--- The input Enclosed Below ---

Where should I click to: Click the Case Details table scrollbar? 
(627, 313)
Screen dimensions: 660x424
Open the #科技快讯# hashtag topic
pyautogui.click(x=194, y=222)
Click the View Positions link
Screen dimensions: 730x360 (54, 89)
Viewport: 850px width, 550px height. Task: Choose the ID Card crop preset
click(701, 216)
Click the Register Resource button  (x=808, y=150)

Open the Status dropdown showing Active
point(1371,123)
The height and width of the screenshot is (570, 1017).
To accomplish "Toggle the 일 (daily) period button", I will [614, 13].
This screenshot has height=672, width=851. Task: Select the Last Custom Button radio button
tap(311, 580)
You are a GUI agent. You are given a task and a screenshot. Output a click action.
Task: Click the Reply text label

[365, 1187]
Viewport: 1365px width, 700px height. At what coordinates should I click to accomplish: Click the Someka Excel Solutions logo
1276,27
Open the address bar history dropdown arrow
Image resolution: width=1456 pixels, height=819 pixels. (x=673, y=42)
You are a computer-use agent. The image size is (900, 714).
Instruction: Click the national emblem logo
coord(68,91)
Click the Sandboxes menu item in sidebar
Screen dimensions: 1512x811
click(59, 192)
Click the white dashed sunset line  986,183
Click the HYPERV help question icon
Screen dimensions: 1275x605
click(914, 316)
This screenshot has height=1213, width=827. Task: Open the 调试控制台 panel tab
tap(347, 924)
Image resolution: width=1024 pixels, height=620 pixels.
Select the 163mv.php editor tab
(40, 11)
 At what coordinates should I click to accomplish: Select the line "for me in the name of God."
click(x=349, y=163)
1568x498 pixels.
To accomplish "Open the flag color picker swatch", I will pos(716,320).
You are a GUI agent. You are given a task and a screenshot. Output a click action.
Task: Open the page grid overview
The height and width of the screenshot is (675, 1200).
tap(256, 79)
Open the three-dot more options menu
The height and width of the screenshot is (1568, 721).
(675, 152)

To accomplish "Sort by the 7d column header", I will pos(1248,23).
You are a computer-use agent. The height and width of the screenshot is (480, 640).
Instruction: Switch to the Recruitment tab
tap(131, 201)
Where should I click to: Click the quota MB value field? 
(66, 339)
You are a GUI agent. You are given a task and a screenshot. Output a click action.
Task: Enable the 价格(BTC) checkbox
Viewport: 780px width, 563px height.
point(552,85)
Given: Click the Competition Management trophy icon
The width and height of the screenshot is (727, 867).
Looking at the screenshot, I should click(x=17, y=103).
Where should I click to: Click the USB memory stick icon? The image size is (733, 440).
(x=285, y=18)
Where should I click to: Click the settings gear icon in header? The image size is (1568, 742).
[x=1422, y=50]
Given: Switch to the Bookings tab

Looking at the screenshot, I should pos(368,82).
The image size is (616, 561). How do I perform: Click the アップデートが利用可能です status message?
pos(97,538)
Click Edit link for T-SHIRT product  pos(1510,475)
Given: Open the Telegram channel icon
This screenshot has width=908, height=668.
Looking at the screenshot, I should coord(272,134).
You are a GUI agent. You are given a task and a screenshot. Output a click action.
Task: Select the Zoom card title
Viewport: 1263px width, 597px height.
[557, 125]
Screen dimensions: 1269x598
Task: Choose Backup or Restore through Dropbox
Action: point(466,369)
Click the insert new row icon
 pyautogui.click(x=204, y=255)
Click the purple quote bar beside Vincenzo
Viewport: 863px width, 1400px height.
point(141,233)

--- End of Enclosed The input ---

*Work instructions*. Every line of the material should come back unchanged.

*Exercise answer*.
Where should I click to: Click the Case Details table scrollbar? 
(627, 313)
Screen dimensions: 660x424
Open the #科技快讯# hashtag topic
pyautogui.click(x=194, y=222)
Click the View Positions link
Screen dimensions: 730x360 (54, 89)
Viewport: 850px width, 550px height. Task: Choose the ID Card crop preset
click(701, 216)
Click the Register Resource button  (x=808, y=150)

Open the Status dropdown showing Active
point(1371,123)
The height and width of the screenshot is (570, 1017).
To accomplish "Toggle the 일 (daily) period button", I will [614, 13].
This screenshot has height=672, width=851. Task: Select the Last Custom Button radio button
tap(311, 580)
You are a GUI agent. You are given a task and a screenshot. Output a click action.
Task: Click the Reply text label

[365, 1187]
Viewport: 1365px width, 700px height. At what coordinates should I click to accomplish: Click the Someka Excel Solutions logo
1276,27
Open the address bar history dropdown arrow
Image resolution: width=1456 pixels, height=819 pixels. (x=673, y=42)
You are a computer-use agent. The image size is (900, 714).
Instruction: Click the national emblem logo
coord(68,91)
Click the Sandboxes menu item in sidebar
Screen dimensions: 1512x811
click(59, 192)
Click the white dashed sunset line  986,183
Click the HYPERV help question icon
Screen dimensions: 1275x605
click(914, 316)
This screenshot has height=1213, width=827. Task: Open the 调试控制台 panel tab
tap(347, 924)
Image resolution: width=1024 pixels, height=620 pixels.
Select the 163mv.php editor tab
(40, 11)
 At what coordinates should I click to accomplish: Select the line "for me in the name of God."
click(x=349, y=163)
1568x498 pixels.
To accomplish "Open the flag color picker swatch", I will pos(716,320).
You are a GUI agent. You are given a task and a screenshot. Output a click action.
Task: Open the page grid overview
The height and width of the screenshot is (675, 1200).
tap(256, 79)
Open the three-dot more options menu
The height and width of the screenshot is (1568, 721).
(675, 152)

To accomplish "Sort by the 7d column header", I will pos(1248,23).
You are a computer-use agent. The height and width of the screenshot is (480, 640).
Instruction: Switch to the Recruitment tab
tap(131, 201)
Where should I click to: Click the quota MB value field? 
(66, 339)
You are a GUI agent. You are given a task and a screenshot. Output a click action.
Task: Enable the 价格(BTC) checkbox
Viewport: 780px width, 563px height.
point(552,85)
Given: Click the Competition Management trophy icon
The width and height of the screenshot is (727, 867).
Looking at the screenshot, I should click(x=17, y=103).
Where should I click to: Click the USB memory stick icon? The image size is (733, 440).
(x=285, y=18)
Where should I click to: Click the settings gear icon in header? The image size is (1568, 742).
[x=1422, y=50]
Given: Switch to the Bookings tab

Looking at the screenshot, I should pos(368,82).
The image size is (616, 561). How do I perform: Click the アップデートが利用可能です status message?
pos(97,538)
Click Edit link for T-SHIRT product  pos(1510,475)
Given: Open the Telegram channel icon
This screenshot has width=908, height=668.
Looking at the screenshot, I should coord(272,134).
You are a GUI agent. You are given a task and a screenshot. Output a click action.
Task: Select the Zoom card title
Viewport: 1263px width, 597px height.
[557, 125]
Screen dimensions: 1269x598
Task: Choose Backup or Restore through Dropbox
Action: point(466,369)
Click the insert new row icon
 pyautogui.click(x=204, y=255)
Click the purple quote bar beside Vincenzo
Viewport: 863px width, 1400px height.
point(141,233)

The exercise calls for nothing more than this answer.